═════ MATERIAL FOR THE TASK
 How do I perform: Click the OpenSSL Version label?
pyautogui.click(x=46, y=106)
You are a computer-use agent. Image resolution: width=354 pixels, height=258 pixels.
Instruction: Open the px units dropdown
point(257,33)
══════════
**YOUR TASK:**
Render every line of the rows above as a Markdown table with the columns "No." and "Line," omitting any blank lines.

**TASK RESULT:**
| No. | Line |
|---|---|
| 1 |  How do I perform: Click the OpenSSL Version label? |
| 2 | pyautogui.click(x=46, y=106) |
| 3 | You are a computer-use agent. Image resolution: width=354 pixels, height=258 pixels. |
| 4 | Instruction: Open the px units dropdown |
| 5 | point(257,33) |